Social Grows Up: 3 Takeaways from Social Media Week 2016

Social Grows Up: 3 Takeaways from Social Media Week 2016

What’s next? For years, the conversation around social media has revolved around spotting buzzy trends or emerging platforms. Social Media Week 2016 gathered digital experts to encourage brands and agencies to stop asking “what’s next” and start asking the actionable question – how do we do better? Better at integrating social media with marketing campaigns, with data and reporting, creative, and more. This year, the conversation moved past the potential opportunities unleashed by social media and instead focused on honing those opportunities as the industry matures. Panelists aimed to prove that social media is now producing concrete results and data, and tapping into this new information is the next step for successful brands and agencies.

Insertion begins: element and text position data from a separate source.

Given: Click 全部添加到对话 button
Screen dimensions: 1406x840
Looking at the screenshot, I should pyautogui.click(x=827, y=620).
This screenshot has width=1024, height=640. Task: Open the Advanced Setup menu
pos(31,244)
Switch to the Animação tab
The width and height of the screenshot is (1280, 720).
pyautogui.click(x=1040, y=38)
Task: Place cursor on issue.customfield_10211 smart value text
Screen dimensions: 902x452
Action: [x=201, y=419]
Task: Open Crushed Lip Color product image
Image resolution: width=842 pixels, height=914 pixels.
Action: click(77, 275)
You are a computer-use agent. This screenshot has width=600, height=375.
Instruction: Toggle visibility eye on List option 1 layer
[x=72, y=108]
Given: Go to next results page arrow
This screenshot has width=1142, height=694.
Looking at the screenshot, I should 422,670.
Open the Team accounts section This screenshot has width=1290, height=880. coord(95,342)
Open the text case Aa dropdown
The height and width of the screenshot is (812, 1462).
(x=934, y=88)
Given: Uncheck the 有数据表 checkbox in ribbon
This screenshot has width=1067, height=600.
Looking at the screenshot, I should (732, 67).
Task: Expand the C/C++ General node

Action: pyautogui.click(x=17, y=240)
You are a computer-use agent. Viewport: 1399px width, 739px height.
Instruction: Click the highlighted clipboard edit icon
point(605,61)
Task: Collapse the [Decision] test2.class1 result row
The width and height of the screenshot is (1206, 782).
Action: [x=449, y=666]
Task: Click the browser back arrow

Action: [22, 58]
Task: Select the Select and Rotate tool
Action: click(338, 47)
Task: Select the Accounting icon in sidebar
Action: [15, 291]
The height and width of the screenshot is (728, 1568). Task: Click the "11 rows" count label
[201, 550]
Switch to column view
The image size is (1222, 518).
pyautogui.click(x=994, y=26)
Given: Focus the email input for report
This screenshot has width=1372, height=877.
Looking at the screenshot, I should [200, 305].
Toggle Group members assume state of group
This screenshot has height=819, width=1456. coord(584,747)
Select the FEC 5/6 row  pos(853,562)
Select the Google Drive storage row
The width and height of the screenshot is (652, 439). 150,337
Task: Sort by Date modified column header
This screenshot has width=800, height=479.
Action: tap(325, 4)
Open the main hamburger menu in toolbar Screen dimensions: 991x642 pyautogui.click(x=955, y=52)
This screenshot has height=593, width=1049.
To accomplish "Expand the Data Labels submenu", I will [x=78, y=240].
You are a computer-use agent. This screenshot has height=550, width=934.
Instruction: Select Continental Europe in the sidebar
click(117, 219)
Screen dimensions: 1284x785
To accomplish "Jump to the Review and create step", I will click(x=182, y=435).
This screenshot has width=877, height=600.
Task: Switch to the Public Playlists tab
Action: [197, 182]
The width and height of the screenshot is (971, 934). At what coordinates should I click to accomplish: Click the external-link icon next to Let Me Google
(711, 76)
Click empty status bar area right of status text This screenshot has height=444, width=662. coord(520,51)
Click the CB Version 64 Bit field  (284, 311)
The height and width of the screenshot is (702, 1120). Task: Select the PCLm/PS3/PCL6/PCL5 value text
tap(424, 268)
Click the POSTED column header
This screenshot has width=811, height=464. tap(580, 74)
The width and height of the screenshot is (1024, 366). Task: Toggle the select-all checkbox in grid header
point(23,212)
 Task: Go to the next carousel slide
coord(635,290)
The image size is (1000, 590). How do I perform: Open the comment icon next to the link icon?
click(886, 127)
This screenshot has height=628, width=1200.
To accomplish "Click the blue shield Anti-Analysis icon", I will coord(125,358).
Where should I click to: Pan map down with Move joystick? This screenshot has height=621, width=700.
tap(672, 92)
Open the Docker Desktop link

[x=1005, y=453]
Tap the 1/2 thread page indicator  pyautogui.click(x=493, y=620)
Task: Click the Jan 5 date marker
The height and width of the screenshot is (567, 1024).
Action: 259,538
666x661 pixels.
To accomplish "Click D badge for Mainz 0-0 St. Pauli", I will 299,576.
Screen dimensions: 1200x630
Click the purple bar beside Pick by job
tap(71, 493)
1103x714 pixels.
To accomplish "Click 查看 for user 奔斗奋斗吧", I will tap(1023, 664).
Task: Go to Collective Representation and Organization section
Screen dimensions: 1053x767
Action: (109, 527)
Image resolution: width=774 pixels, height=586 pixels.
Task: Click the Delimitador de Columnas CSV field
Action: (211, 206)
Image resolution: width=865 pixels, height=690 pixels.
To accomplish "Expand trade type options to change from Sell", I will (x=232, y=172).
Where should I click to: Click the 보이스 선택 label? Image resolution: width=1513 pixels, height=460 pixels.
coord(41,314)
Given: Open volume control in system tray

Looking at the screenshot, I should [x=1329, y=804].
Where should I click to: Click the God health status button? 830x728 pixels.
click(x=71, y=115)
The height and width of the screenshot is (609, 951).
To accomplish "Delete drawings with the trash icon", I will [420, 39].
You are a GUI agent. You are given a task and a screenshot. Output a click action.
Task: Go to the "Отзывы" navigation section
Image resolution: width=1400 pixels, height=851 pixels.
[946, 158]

Below, three key takeaways from this Social Media Week 2016.

1. Social media is not here to make friends. Social media is here to be America’s next top marketing channel.
Social media is no longer an approaching disruptor. Now that brands are fully integrating social media strategies into the entire overall mix, how do social teams justify their campaign spend?

For Brewster Stanislaw of Simply Measured, this means gaining more comprehensive information about social media ROI and leads. “When people are clicking URLs and sharing URLs within chat apps, they arrive with no referral. Thus, they’re direct traffic driven by social. That’s a lot of people driving traffic in a way you’re not measuring today.” This unmeasured traffic – “dark social” – could account for nearly 50 percent of all inbound social traffic. Social professionals must champion technical solutions like URL hash fragments to resolve the hurdles towards demonstrable ROI.

2. Authentic storytelling trumps all, regardless of platform.
Keynote speaker and National Geographic Chief Marketing Brand Officer, Claudia Malley, drove home one key message, “If an article or picture doesn’t make you feel something, then what’s the point?”

The supremacy of any particular social media platform may be a game of thrones, but the keys to reaching your audience have stayed the same. Throughout the week, panelists continued to espouse the need for top-notch storytelling and interaction with communities in an authentic voice. Discussing ways to engage millennials in a TL;DR (too long; didn’t read) world, VaynerMedia’s Erin Doyle recounted a video project that initially ran well over the brand’s requested time limit, to later find that the longer version boasted a higher completion rate over the quick and dirty cut.

For brands like Daisy Sour Cream, one voice is delivered in two tongues. While working with our community of content creators like Eat at HomeThe Glamorous Housewife, and Cool Mom Eats, the family-friendly brand discovered that Spanish language content resonated strongly with Hispanic audiences, but that same audience preferred to later share that content in English. The takeaway? Creating compelling content and telling the right story in an authentic voice is what helps brands succeed on social.

3. Social media is officially full-funnel.
Dropping its 140 character limit, Twitter will soon have the ability to host entire content initiatives driven by brand advocates. The emergence of video and video view metrics on Instagram allow communities to spread awareness to their peers instantly, sharing concerts or sporting events in real-time. And Pinterest is redefining itself as a curator of preferences that soon become purchases. “Nearly 9 in 10 users on Pinterest use it to help decide what to purchase,” according to Michael Akkerman, Pinterest Head of Marketing and Developer Partnerships.

Beyond Pinterest, social savvy brands like Shutterfly have turned to influencer marketing to tap the social followings of established influencers. Creating content with Federated Media influencers like Camille Styles and Meg Biram allowed Shutterfly to reach an engaged target audience and move past awareness into consideration and preference stages of the funnel.

Brands across the board are seeing social media as a useful tool further down the funnel. “On the one hand, it’s about engagement,” explains Philippe von Borries, co-founder and co-CEO of Refinery29, “and on the other, it’s about conversion and getting people to check out as quickly as possible. Making those experiences harmonious is a really difficult product decision.”

Recognizing the need to balance that product decision has matured social media marketing to its current state in 2016. Finding the proper balance and tracking the user experience across multiple channels is the opportunity for social media professionals to do better.